▼▼▼

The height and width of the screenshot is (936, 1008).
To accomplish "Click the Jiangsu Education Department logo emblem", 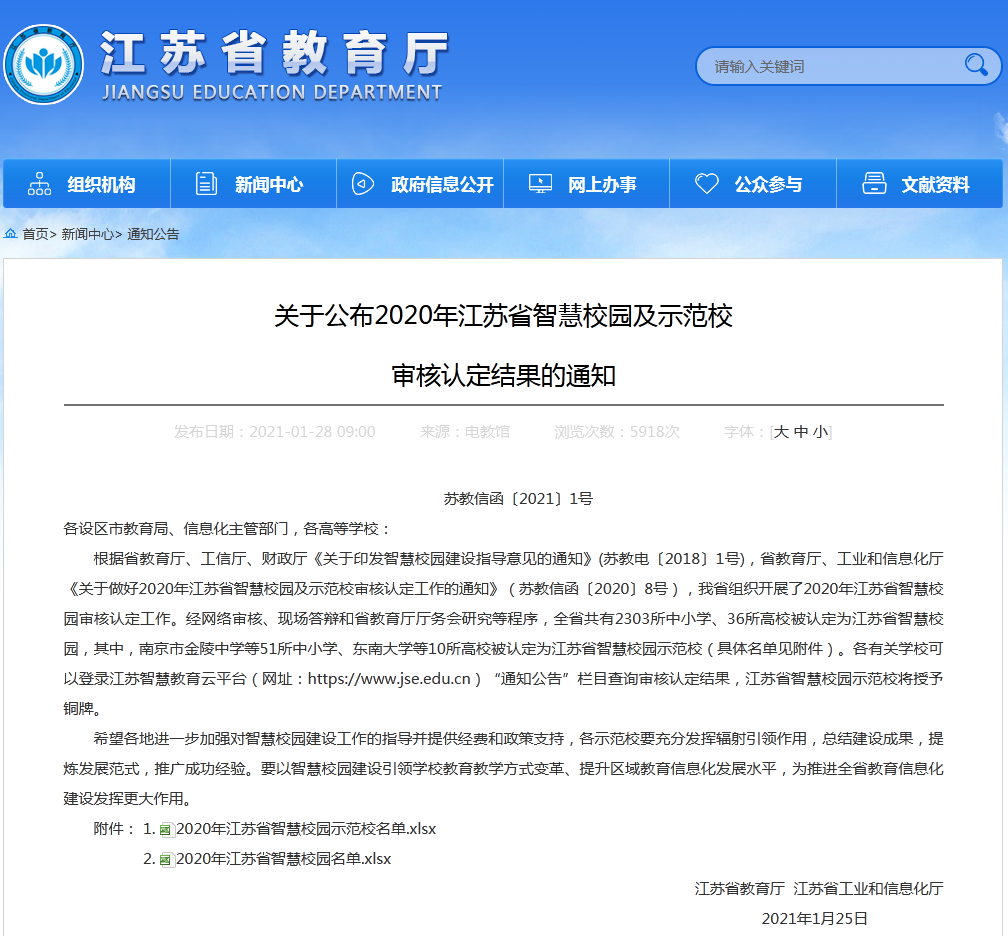I will 42,64.
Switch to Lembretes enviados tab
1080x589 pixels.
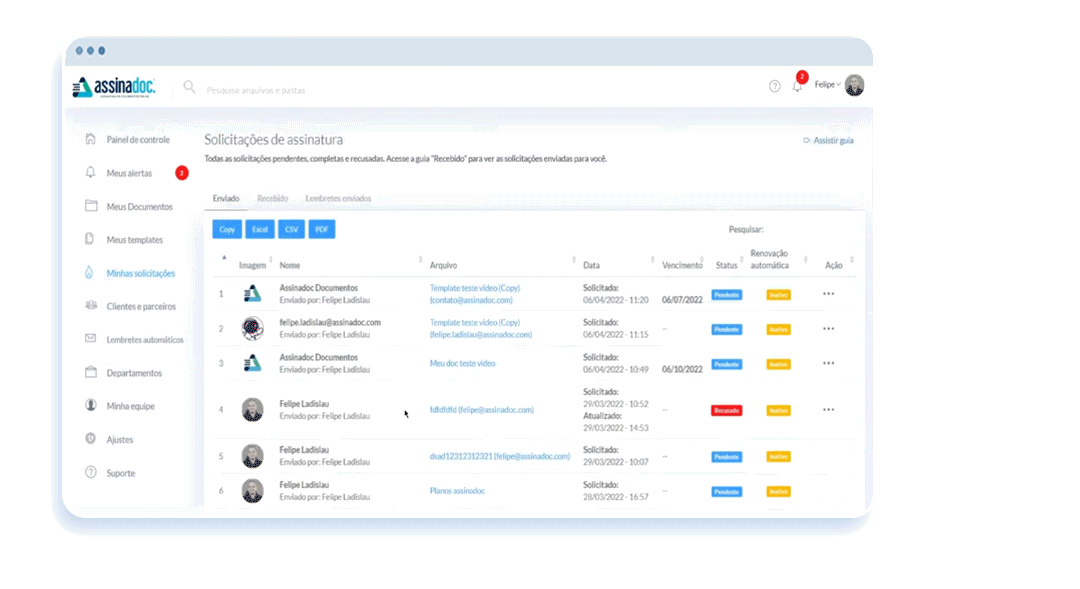pyautogui.click(x=338, y=198)
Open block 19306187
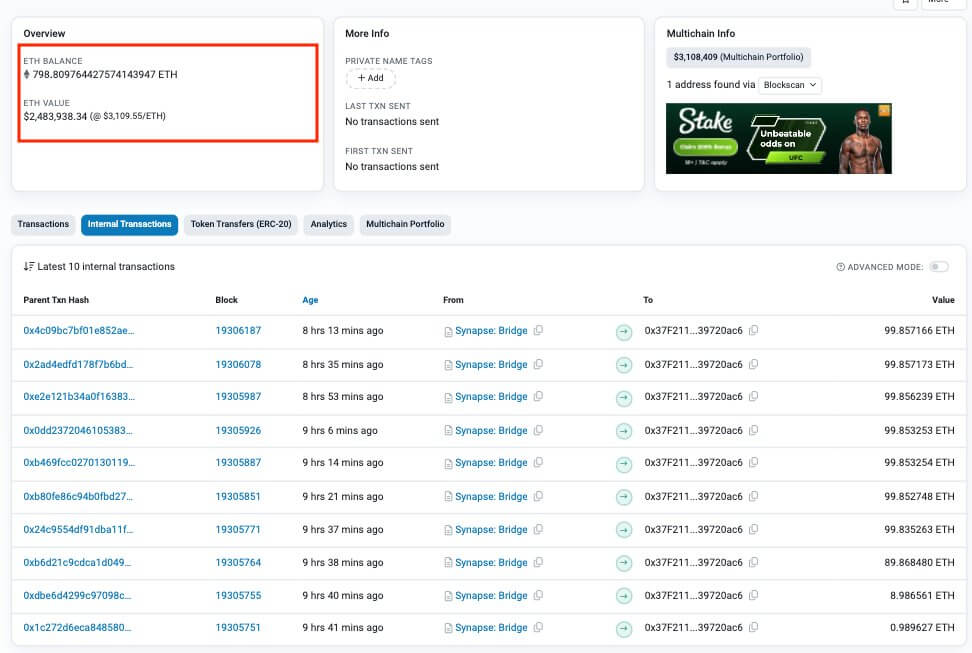The image size is (972, 653). point(237,330)
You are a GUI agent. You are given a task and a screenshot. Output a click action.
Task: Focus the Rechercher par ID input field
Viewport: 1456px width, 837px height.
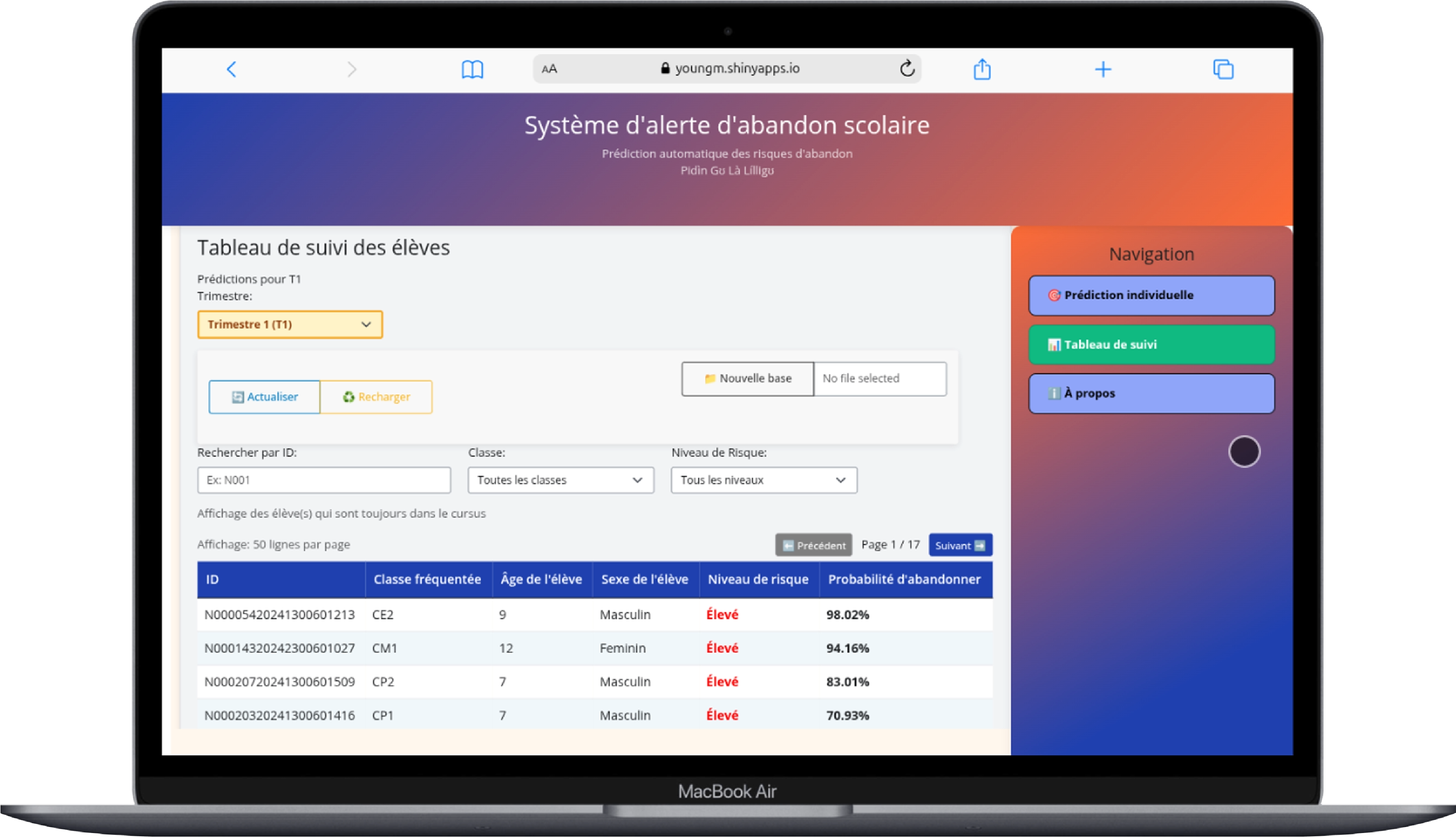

▲▲▲

Swap "input field" for "text box" in the lines running from the line with "Switch to Lembretes enviados tab" through the end of the records, and reproduce only those lines with no other change. Omit the pictures from your answer.

Switch to Lembretes enviados tab
1080x589 pixels.
pyautogui.click(x=338, y=198)
Open block 19306187
The image size is (972, 653). point(237,330)
You are a GUI agent. You are given a task and a screenshot. Output a click action.
Task: Focus the Rechercher par ID text box
Viewport: 1456px width, 837px height.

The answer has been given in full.